Records supplied –
----------------------------------------
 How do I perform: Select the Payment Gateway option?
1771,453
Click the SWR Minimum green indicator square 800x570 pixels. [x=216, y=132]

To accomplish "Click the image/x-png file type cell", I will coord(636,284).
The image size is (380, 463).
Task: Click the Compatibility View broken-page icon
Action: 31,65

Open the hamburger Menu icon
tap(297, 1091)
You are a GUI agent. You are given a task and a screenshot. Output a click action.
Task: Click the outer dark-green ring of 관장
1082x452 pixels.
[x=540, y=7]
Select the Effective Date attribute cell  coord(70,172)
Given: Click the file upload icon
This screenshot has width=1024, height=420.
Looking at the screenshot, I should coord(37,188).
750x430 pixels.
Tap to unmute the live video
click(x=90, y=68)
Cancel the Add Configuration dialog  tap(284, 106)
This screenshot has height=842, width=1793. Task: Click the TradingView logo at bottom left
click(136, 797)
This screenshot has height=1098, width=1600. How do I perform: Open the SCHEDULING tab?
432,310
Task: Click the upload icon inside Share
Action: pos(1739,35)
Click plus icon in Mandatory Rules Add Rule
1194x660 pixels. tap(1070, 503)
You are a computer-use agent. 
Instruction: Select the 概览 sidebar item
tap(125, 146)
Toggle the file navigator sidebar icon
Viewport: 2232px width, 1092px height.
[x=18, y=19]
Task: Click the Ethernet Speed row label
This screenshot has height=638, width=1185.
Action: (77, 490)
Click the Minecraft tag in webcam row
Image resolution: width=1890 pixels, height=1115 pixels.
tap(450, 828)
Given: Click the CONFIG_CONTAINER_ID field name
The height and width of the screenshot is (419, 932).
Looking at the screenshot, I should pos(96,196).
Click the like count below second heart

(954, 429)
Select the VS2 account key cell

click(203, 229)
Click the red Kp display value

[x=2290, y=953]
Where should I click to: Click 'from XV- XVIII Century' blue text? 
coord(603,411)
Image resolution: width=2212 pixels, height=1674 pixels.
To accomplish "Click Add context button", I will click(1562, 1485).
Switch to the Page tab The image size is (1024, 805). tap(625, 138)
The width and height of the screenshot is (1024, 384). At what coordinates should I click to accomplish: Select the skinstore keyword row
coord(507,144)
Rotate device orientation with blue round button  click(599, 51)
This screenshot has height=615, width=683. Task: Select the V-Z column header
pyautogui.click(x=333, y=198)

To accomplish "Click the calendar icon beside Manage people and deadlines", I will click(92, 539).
----------------------------------------
Directive – Show each line of the records that contains the word "will".

Task result –
To accomplish "Click the image/x-png file type cell", I will coord(636,284).
To accomplish "Click Add context button", I will click(1562, 1485).
To accomplish "Click the calendar icon beside Manage people and deadlines", I will click(92, 539).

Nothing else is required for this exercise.